Asked about his proudest achievement in the project, Emmanuel paused before answering. “It’s not the code,” he said. “It’s the mindset. We’ve proven that reliability can be designed—not discovered, not improvised, but engineered intentionally.”
He sees his framework as part of a broader movement in global engineering—one that prioritizes transparency and responsibility over speed. “We have the technology to create systems that act faster than humans,” he said. “Now we need to ensure they act better than humans—ethically, consistently, and safely.”
His reflections were both technical and philosophical. “Technology should serve humanity, not challenge it,” Emmanuel said. “When machines begin to decide, the engineer becomes the conscience. That’s what drives me—the belief that engineering is a moral discipline as much as a technical one.”
In his view, the future of automation will depend on systems that evolve intelligently and ethically. “Autonomous vehicles are not the end goal,” Emmanuel said. “They’re the first test. If we can make cars safe, adaptable, and trustworthy, we can build anything.”

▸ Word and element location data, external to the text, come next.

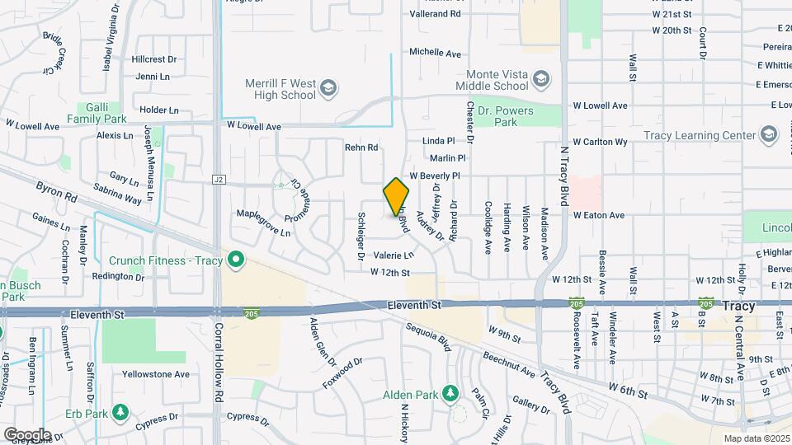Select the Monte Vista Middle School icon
pyautogui.click(x=541, y=79)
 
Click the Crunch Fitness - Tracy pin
pyautogui.click(x=236, y=260)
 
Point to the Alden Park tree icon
pyautogui.click(x=450, y=392)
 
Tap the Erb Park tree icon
pyautogui.click(x=120, y=411)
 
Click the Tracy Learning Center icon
pyautogui.click(x=769, y=135)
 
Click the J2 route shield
pyautogui.click(x=219, y=179)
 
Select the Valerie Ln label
pyautogui.click(x=393, y=255)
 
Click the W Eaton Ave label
pyautogui.click(x=599, y=215)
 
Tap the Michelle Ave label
pyautogui.click(x=436, y=52)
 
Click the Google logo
pyautogui.click(x=27, y=434)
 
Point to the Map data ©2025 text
pyautogui.click(x=756, y=438)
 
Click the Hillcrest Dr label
pyautogui.click(x=154, y=59)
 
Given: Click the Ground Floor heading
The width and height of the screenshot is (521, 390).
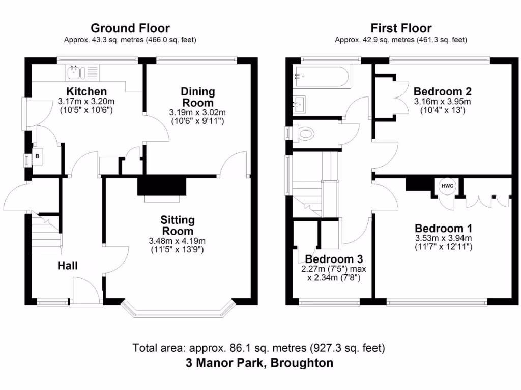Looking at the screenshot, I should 130,28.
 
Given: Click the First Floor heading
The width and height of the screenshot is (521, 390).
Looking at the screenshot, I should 401,28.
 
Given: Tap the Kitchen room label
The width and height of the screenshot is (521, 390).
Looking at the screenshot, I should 88,92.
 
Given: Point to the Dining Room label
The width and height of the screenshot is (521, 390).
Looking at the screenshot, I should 198,97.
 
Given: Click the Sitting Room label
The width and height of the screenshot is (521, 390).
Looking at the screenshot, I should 178,225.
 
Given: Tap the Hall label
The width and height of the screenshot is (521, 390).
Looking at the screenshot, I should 68,265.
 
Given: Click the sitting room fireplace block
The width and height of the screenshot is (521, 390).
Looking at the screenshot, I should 162,185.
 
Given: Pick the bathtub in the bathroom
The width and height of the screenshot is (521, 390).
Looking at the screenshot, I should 321,78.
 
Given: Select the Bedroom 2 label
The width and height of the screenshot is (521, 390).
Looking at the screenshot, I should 442,92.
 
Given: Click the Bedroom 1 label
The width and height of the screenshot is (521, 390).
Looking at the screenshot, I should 443,228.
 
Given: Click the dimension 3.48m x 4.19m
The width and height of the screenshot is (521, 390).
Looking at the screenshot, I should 177,241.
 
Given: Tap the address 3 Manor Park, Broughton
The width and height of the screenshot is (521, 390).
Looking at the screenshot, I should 259,363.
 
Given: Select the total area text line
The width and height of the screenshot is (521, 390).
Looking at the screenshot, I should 259,348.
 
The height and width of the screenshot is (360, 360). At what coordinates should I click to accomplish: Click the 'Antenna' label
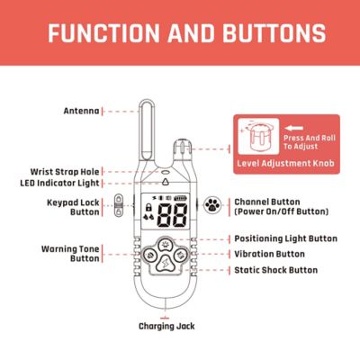pos(82,111)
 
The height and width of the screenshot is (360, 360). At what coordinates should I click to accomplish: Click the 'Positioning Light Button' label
pos(285,238)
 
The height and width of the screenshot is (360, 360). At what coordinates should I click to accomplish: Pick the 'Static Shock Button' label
pos(278,269)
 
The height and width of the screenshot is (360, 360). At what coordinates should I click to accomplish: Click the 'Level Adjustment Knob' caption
pos(287,165)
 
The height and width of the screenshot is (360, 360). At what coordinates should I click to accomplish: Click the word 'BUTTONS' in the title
pos(274,34)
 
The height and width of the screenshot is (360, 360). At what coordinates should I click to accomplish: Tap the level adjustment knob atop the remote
pos(183,145)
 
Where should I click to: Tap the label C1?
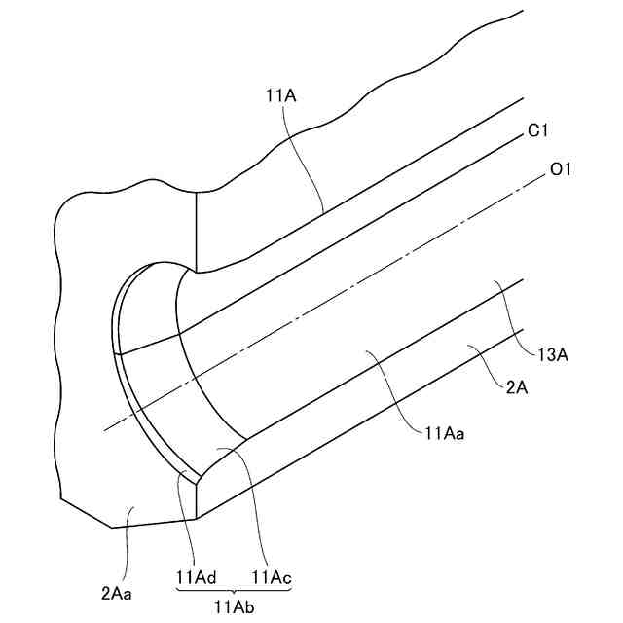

He also spoke about his commitment to continuous learning. “Every year, I set a new technical goal for myself,” he said. “It could be mastering a new programming language, improving system security, or publishing research. The point is to keep growing. Technology never stops moving, and neither should engineers.”
Reflecting on the journey that led to this breakthrough, Emmanuel was modest but direct. “I started my career building systems for banks,” he said. “Those environments taught me one rule—failure is not an option. I carried that mindset into every project since. Whether it’s finance or mobility, reliability is non-negotiable.”
His research, published in the Engineering Science & Technology Journal (Volume 5, Issue 10, October 2024, Pages 2934–2965, DOI: 10.51594/estj.v5i10.1647), represents more than a technical contribution. It offers a philosophy for designing intelligent systems that prioritize safety, scalability, and ethics.
As the interview ended, Emmanuel summarized his vision in one line that captures both his precision and his humanity. “We’re not teaching machines to think like us,” he said. “We’re teaching them to think responsibly for us.”
He paused, then added quietly, “That’s not just engineering. That’s trust by design.”